Maintenant, il ne faudrait pas tout à fait mettre le film sur un même plan que ses prédécesseurs immédiats. Si au fur et à mesure de sa très (trop, certainement) longue durée il tend à se rapprocher du tout venant, il subsiste malgré tout plusieurs aspects qui en font un bien meilleur film. Sa violence, déjà. Les crimes commis dans Permis de tuer sont ainsi bien plus durs qu’à l’accoutumée : des gens bouffés par des requins, un homme qui passe dans une broyeuse, un autre qui explose littéralement dans un sas de décompression d’un navire, un autre en feu… De quoi épouvanter la censure. Il faut attribuer ce mérite à l’intention de base du film, celle d’être plus réaliste, de montrer vraiment des méchants cruels, plus crédibles (un dealer de grande ampleur et non un terroriste mégalo) et un Bond plus humain, se laissant aller à la rancoeur. Une bonne intention qui comme dit plus haut est petit à petit trahie, mais qui ne s’efface jamais totalement. On retrouve la même volonté d’humanisation dans les rapports entre Bond et ses Girls : le personnage de Carey Lowell tombe amoureuse de Bond et le montre sans emphase, en faisant preuve de jalousie envers sa rivale jouée par Talisa Soto. La première est une alliée active de Bond, élégante et intelligente, et la seconde est une opportuniste nymphomane cherchant à se débarrasser de son dictatorial mari Sanchez.

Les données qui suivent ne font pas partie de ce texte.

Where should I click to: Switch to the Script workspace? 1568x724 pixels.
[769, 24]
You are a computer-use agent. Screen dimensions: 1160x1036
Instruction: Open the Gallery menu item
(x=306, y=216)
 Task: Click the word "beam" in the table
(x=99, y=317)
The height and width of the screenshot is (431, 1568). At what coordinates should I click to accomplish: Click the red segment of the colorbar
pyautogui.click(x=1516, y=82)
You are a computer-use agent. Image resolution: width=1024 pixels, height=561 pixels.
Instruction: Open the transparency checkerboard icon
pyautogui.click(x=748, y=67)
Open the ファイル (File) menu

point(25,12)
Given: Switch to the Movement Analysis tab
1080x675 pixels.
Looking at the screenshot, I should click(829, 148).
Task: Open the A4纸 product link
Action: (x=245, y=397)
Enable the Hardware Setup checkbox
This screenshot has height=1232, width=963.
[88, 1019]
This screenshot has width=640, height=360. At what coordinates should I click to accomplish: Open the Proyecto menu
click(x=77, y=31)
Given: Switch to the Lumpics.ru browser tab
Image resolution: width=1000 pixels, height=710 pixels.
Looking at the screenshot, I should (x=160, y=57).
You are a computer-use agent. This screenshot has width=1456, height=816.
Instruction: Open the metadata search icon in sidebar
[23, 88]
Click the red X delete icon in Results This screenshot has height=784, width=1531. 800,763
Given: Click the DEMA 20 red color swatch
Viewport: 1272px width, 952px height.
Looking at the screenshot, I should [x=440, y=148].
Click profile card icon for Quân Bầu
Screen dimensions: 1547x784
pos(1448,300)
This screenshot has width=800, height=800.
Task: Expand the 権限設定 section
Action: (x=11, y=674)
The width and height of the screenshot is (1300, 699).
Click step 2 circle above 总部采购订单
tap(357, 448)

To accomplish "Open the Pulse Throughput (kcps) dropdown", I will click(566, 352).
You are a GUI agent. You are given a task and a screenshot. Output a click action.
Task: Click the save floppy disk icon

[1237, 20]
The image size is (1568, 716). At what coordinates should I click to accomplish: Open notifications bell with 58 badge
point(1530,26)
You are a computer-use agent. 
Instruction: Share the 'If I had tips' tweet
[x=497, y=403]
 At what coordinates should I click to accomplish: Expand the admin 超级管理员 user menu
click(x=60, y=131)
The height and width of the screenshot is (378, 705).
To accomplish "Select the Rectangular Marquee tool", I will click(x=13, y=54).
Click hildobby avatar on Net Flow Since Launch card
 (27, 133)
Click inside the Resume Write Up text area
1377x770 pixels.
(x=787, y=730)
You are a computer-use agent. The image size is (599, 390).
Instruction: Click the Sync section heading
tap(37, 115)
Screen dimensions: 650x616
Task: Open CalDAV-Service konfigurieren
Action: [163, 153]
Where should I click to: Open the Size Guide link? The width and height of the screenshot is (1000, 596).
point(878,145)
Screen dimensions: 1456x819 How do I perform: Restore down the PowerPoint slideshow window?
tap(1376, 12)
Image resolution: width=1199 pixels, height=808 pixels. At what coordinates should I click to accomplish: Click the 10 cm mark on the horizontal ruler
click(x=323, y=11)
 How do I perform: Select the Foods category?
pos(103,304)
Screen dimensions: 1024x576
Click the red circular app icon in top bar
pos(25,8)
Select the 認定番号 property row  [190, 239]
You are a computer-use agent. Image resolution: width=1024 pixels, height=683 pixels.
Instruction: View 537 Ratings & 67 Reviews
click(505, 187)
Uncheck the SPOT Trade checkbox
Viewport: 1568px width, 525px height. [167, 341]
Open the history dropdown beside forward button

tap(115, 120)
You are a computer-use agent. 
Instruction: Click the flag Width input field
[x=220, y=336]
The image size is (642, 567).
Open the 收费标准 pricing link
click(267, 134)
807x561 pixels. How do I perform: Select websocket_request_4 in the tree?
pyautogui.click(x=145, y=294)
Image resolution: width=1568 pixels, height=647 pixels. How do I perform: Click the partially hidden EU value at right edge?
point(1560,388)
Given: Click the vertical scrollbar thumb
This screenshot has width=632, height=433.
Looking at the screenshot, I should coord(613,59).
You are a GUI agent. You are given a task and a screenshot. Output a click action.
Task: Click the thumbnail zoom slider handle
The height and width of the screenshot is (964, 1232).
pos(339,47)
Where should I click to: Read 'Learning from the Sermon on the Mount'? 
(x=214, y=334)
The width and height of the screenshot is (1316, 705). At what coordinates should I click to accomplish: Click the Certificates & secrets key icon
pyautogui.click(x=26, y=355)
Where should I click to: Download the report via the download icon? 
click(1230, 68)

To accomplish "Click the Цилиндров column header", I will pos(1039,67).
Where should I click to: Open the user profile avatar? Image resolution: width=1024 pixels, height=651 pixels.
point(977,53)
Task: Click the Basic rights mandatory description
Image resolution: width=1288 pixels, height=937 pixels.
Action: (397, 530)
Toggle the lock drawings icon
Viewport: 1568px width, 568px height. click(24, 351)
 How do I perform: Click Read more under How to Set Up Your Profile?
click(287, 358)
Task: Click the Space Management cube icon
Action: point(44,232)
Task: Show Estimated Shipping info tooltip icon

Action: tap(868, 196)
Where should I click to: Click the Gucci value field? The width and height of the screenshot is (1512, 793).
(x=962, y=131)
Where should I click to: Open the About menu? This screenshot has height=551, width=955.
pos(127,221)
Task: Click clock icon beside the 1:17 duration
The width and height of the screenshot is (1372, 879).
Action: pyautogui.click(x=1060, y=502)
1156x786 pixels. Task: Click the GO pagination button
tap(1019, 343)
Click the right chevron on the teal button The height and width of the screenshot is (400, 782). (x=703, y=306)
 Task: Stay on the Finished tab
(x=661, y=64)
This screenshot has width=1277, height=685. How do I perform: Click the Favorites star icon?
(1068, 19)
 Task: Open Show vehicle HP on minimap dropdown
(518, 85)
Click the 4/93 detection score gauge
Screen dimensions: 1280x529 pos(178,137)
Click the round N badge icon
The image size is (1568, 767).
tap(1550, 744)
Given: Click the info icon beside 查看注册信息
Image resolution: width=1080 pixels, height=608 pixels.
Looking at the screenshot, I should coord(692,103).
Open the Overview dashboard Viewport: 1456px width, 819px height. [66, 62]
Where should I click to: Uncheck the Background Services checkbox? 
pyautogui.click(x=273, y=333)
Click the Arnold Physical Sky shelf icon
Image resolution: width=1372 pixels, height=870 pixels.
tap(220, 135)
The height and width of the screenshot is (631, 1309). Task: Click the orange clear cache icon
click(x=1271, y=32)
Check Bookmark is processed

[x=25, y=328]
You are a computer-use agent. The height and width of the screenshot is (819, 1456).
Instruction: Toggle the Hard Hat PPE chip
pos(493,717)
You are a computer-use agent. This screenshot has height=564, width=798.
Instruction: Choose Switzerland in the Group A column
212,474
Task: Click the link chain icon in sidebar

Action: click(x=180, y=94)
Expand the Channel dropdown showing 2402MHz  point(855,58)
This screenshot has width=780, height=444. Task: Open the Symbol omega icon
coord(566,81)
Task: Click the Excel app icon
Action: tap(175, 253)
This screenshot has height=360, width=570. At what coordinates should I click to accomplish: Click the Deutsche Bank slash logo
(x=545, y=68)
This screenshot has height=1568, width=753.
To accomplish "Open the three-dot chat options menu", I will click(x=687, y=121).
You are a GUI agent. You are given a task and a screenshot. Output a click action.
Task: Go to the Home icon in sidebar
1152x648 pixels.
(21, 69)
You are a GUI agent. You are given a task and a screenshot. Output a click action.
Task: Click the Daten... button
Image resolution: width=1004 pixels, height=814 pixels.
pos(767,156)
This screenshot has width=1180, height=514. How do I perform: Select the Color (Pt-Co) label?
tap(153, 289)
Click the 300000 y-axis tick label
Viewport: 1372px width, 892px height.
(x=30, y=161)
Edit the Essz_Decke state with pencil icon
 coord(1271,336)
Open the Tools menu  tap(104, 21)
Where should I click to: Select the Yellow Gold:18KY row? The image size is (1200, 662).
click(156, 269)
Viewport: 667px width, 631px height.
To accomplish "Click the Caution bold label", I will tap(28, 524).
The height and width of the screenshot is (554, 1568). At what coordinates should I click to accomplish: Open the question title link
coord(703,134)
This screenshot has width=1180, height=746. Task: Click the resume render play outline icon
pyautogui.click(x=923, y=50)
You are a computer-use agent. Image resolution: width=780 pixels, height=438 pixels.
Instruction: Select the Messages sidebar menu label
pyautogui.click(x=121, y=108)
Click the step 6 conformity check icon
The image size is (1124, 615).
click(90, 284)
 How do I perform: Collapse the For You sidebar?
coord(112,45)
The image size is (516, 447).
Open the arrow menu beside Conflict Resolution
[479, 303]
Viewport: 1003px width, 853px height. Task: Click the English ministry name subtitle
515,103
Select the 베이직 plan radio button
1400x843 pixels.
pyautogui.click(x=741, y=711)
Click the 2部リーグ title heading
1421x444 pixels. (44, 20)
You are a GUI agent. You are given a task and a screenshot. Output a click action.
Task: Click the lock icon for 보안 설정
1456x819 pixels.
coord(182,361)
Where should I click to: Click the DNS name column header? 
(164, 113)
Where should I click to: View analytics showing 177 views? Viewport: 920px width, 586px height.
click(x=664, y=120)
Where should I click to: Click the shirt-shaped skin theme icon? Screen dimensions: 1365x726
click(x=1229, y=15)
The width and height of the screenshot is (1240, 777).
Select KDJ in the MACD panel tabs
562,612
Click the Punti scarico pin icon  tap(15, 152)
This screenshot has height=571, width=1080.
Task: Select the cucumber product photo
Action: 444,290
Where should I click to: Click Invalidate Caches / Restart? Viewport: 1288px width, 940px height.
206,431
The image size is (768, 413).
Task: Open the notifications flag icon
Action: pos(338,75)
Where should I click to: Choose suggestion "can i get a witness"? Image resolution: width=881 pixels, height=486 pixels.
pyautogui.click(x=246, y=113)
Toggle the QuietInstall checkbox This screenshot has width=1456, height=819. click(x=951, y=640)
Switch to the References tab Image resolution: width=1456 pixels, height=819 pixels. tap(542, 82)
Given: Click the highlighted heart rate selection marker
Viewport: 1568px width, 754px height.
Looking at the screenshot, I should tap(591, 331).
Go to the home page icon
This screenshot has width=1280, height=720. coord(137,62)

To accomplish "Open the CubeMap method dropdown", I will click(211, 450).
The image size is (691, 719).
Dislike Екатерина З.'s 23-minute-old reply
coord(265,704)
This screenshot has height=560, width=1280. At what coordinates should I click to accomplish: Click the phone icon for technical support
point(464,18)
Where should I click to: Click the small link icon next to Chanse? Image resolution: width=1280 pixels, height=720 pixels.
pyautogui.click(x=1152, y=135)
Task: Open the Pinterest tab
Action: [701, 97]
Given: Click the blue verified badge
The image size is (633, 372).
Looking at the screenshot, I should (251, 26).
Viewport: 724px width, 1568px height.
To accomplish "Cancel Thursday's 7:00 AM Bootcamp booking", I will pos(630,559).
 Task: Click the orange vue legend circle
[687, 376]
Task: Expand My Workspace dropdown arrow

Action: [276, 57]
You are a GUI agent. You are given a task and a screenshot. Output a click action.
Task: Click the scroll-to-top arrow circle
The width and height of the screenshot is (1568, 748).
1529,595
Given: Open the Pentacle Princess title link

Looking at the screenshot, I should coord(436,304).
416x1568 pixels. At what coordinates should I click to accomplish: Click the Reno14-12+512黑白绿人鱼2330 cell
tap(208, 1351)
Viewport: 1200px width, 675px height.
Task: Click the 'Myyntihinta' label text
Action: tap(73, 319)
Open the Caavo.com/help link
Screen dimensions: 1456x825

Peut-être un peu trop inactives, aucune des deux ne restera inoubliable. Mais elles resteront tout de même bien moins ridicules qu’une Denise Richards, qu’une Tanya Roberts ou qu’une Maryam d’Abo. Quant à Sanchez, il est un méchant mafieux marchant un peu sur les traces de Scarface. Il est à sa place, n’en fait pas trop, et il est aidé par des sbires dotés parfois d’une certaine forme d’intelligence voire d’un grand sadisme dans le cas du personnage brillamment interprété par le tout jeune Benicio Del Toro.

Si l’on n’observait que le traitement qu’il réserve aux figures imposées de la saga, Permis de tuer serait un bon film. Il l’est assurément, et avec lui, Timothy Dalton réussissait à se trouver une identité propre, différente de Sean Connery et de Roger Moore. Mais malgré tout, on ne peut que regretter que cette vision plus radicale et plus humaine de l’agent 007, avec notamment sa quête de vengeance personnelle et son départ des services secrets, n’ait pas assumé jusqu’au bout sa différence. Il y a du gâchis dans l’air, et si John Glen a raison de considérer ce film comme son meilleur James Bond, on ne peut s’empêcher d’avoir un sentiment mitigé.